- Enunciado A:
Responda às seguintes perguntas com base no excerto:
(i) Que molécula é dada como exemplo de pesar menos do que os átomos que a compõem?
(ii) Por que teoria é Niels Bohr responsável, segundo o excerto?
(iii) O que postula a teoria da relatividade?

- Excerto do documento:
========================

Voltando à nossa equação, 1+1=2, se eu vos perguntar se esta equação está correta, o que é que vocês devem responder? Depende, se estivermos a falar de átomos, por hipótese, um átomo de hidrogénio tem menos massa do que a massa combinada do protão e do eletrão que o compõe. Como é que algo pode ter menos massa do que a soma das suas partes? Por causa disto E=mc2,ou m=E/c2. Isto acontece porque a energia potencial pode ser negativa. Então a energia potencial de um protão e eletrão dentro de um átomo de hidrogénio é negativa, mas a energia cinética do eletrão que gira em volta do átomo é positiva, mas acontece que a energia potencial é negativa o suficiente, que o resultado da soma da energia potencial com a energia cinética é negativo, e portanto, m=E/c2 é negativo, e um átomo de hidrogénio pesa menos do que as massas combinadas das suas partes. Aliás, todos os átomos da tabela periódica pesam menos do que os protões eletrões e neutrões que os compõem, o mesmo se passa com as moléculas, uma molécula de oxigénio pesa menos do que dois átomos de oxigénio, porque a energia potencial e cinética desses átomos, assim que eles formam uma ligação química fica negativa. Neste caso, uma parte mais uma parte, não é igual a duas partes, é menor do que duas partes consideradas isoladamente, logo, 1+1 não é igual a 2,  1+1<2, isto porque um sistema não é a soma das suas partes mas sim o produto das suas interações. Tal significa que as partes são interdependentes e não podem ser explicadas pelo método analítico. 

A teoria da relatividade postula que tudo no universo é relativo.  Niels Bohr um dos físicos mais importantes no desenvolvimento da mecânica quântica, responsável pela teoria da complementaridade, afirma que “não é a realidade que é subjetiva, nós, sujeitos observadores é que fazemos parte da realidade – que observamos”. Tudo depende do ponto de vista do observador, o tempo é relativo, depende da forma como cada um de nós o gasta. Esta teoria é o oposto da teoria absolutista do universo que diz que 1+1=2 e não pode ser de outra maneira.

========================

- Enunciado B:
Transcreva em tabela Markdown, com as colunas N.º (número de ordem) e Texto, as linhas fornecidas abaixo, desde a que contém "This screenshot has height=468, width=1000." até à que contém "coord(265,99)", ambas incluídas. Exclua as linhas em branco.

========================

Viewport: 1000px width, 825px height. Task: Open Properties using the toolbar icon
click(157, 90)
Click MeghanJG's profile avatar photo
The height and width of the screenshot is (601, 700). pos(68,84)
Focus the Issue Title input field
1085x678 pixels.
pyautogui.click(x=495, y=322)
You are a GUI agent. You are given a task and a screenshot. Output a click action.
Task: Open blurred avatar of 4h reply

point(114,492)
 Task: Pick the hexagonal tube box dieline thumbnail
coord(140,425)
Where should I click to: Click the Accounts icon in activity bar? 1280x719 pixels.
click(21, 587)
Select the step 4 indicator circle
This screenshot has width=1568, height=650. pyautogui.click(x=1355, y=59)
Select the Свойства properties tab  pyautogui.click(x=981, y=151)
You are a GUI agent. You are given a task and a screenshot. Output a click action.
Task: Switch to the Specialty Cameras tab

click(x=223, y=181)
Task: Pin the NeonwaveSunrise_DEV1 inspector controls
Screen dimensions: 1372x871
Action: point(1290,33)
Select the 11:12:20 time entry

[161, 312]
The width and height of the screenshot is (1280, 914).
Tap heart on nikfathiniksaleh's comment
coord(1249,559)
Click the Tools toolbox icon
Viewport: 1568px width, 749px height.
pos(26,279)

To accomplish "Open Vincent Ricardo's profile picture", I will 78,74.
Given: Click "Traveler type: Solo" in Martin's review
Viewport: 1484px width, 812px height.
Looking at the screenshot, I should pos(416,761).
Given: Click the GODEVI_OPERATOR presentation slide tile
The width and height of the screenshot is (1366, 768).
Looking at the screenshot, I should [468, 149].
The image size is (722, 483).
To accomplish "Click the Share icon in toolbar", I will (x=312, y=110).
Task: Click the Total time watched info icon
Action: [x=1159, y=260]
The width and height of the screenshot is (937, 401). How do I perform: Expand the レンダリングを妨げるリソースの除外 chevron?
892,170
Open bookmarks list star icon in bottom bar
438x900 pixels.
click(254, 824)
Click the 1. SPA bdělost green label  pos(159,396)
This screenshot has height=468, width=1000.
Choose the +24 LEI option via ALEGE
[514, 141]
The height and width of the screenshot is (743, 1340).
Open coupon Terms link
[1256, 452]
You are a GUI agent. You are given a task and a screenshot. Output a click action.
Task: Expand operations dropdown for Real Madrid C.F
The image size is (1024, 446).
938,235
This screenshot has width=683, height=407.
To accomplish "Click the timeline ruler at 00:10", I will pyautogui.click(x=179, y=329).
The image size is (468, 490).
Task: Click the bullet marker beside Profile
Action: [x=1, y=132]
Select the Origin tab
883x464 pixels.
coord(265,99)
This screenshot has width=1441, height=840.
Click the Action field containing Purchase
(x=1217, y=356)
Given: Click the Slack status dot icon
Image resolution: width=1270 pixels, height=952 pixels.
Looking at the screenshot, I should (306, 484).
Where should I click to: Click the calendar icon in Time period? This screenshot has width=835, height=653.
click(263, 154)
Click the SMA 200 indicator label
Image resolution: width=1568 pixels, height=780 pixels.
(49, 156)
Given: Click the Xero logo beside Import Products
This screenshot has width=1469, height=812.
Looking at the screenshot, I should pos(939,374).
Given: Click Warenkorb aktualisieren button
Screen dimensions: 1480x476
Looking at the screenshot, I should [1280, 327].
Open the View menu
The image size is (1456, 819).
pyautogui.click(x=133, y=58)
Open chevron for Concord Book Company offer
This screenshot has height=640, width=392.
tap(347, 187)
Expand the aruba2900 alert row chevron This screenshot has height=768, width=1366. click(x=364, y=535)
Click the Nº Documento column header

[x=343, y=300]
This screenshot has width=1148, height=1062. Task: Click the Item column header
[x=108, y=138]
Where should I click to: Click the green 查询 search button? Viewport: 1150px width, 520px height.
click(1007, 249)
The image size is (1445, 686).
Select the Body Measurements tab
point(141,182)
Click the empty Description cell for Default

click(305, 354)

========================

- Resultado final A:
(i) A molécula de oxigénio, que pesa menos do que dois átomos de oxigénio.
(ii) Pela teoria da complementaridade.
(iii) Que tudo no universo é relativo.

- Resultado final B:
| N.º | Texto |
|---|---|
| 1 | This screenshot has height=468, width=1000. |
| 2 | Choose the +24 LEI option via ALEGE |
| 3 | [514, 141] |
| 4 | The height and width of the screenshot is (743, 1340). |
| 5 | Open coupon Terms link |
| 6 | [1256, 452] |
| 7 | You are a GUI agent. You are given a task and a screenshot. Output a click action. |
| 8 | Task: Expand operations dropdown for Real Madrid C.F |
| 9 | The image size is (1024, 446). |
| 10 | 938,235 |
| 11 | This screenshot has width=683, height=407. |
| 12 | To accomplish "Click the timeline ruler at 00:10", I will pyautogui.click(x=179, y=329). |
| 13 | The image size is (468, 490). |
| 14 | Task: Click the bullet marker beside Profile |
| 15 | Action: [x=1, y=132] |
| 16 | Select the Origin tab |
| 17 | 883x464 pixels. |
| 18 | coord(265,99) |